* To be done: Put every line of the records below into a Markdown table with the columns "Row" and "Line," numbering the rows and skipping blank lines. Leave the pictures out of the answer.

■ ■ ■ ■

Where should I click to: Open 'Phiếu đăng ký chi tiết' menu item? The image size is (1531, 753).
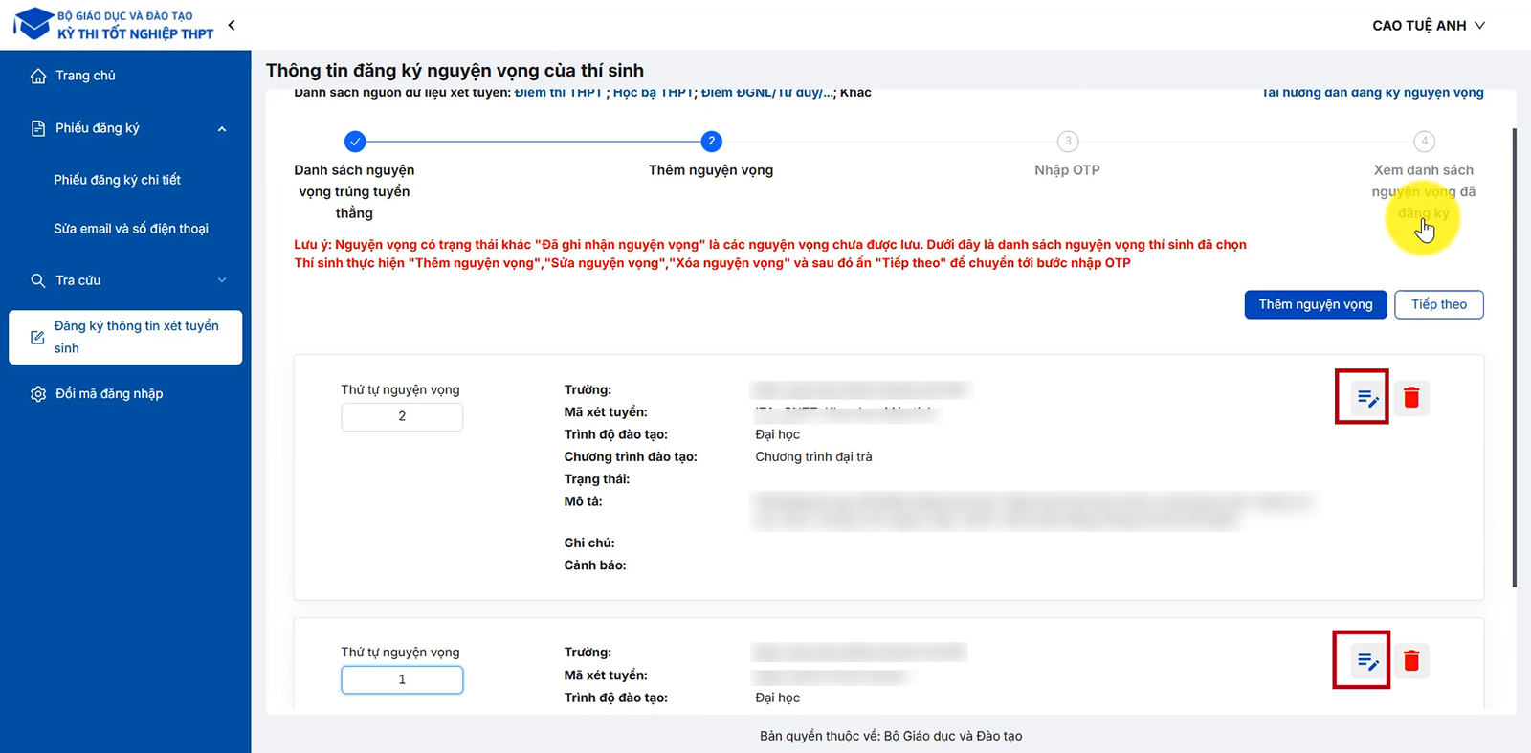pos(117,180)
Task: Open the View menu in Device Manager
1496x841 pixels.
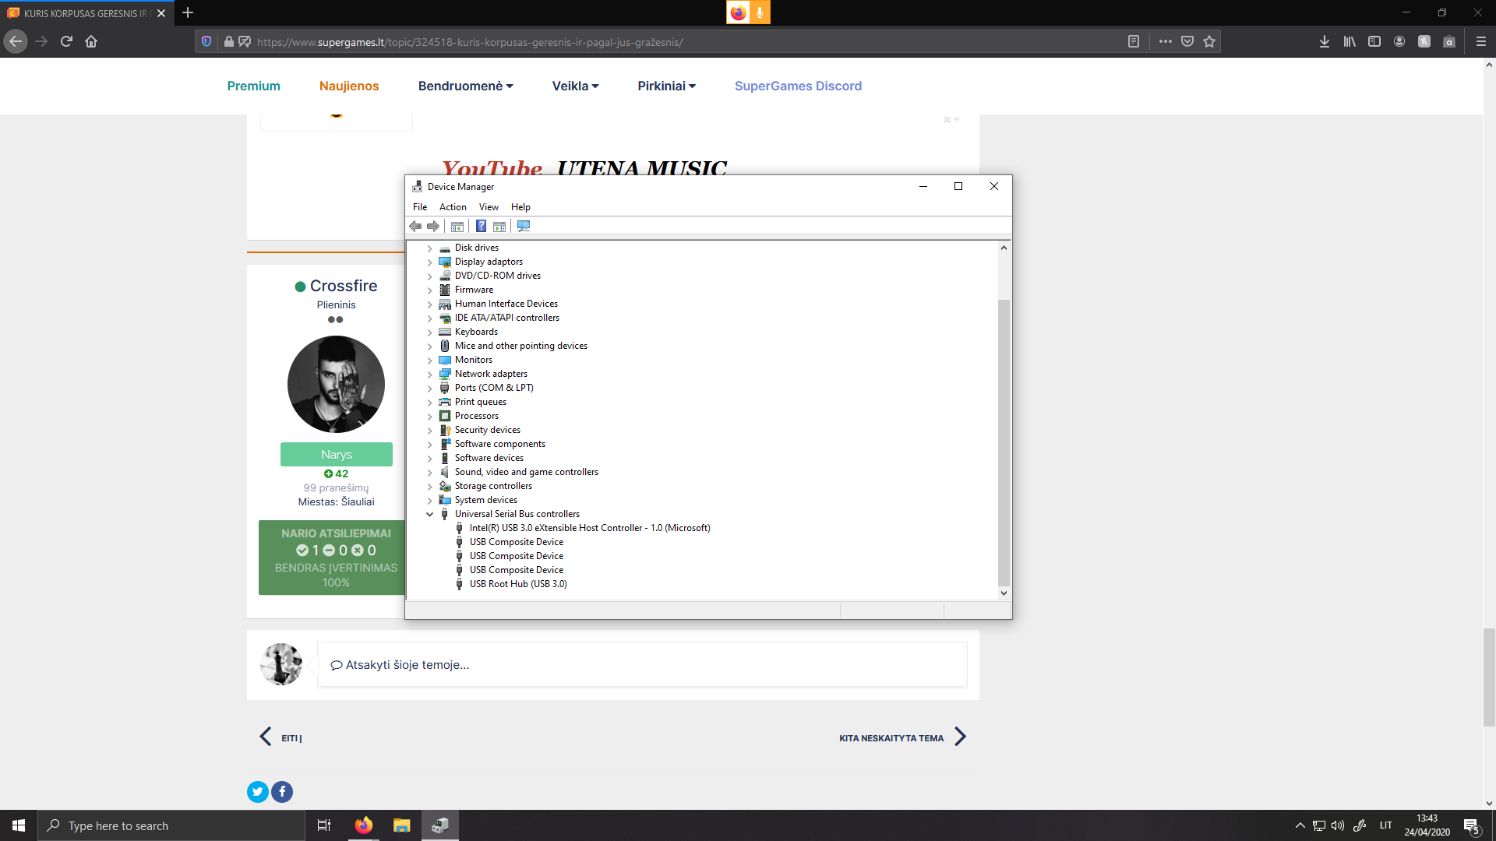Action: (489, 207)
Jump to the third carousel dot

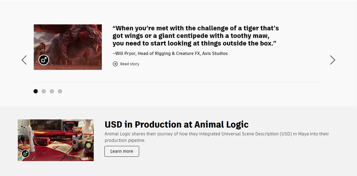point(52,91)
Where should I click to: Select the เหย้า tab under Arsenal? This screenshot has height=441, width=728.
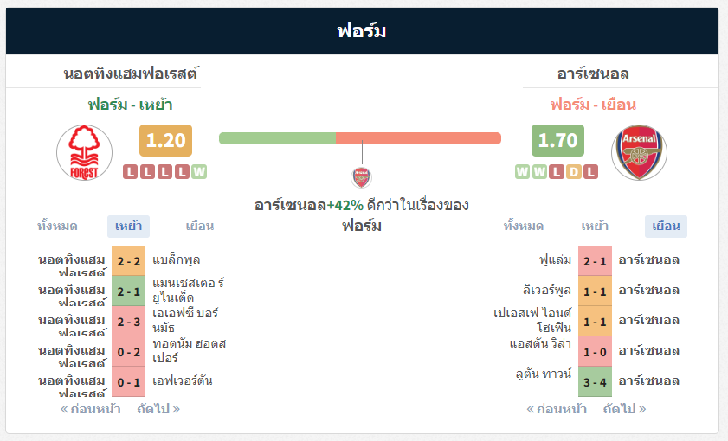pos(595,227)
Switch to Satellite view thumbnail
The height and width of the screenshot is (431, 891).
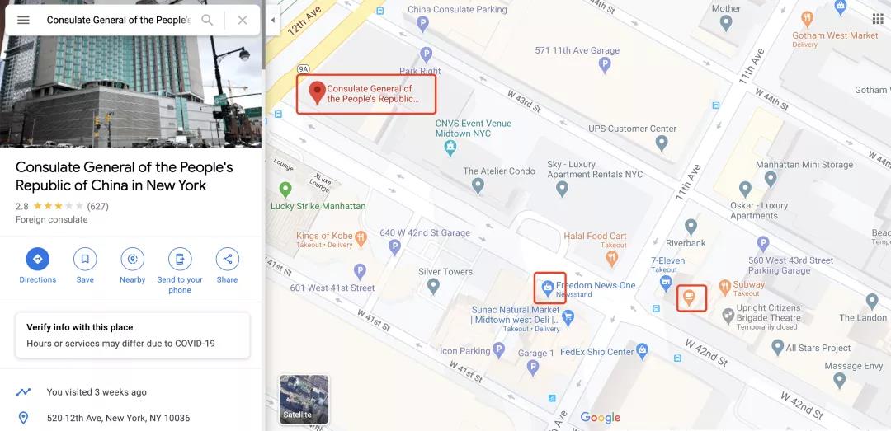click(304, 399)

■ ■ ■ ■

* In response:
| Row | Line |
|---|---|
| 1 | Where should I click to: Open 'Phiếu đăng ký chi tiết' menu item? The image size is (1531, 753). |
| 2 | pos(117,180) |
| 3 | Task: Open the View menu in Device Manager |
| 4 | 1496x841 pixels. |
| 5 | Action: (489, 207) |
| 6 | Jump to the third carousel dot |
| 7 | point(52,91) |
| 8 | Where should I click to: Select the เหย้า tab under Arsenal? This screenshot has height=441, width=728. |
| 9 | pos(595,227) |
| 10 | Switch to Satellite view thumbnail |
| 11 | The height and width of the screenshot is (431, 891). |
| 12 | click(304, 399) |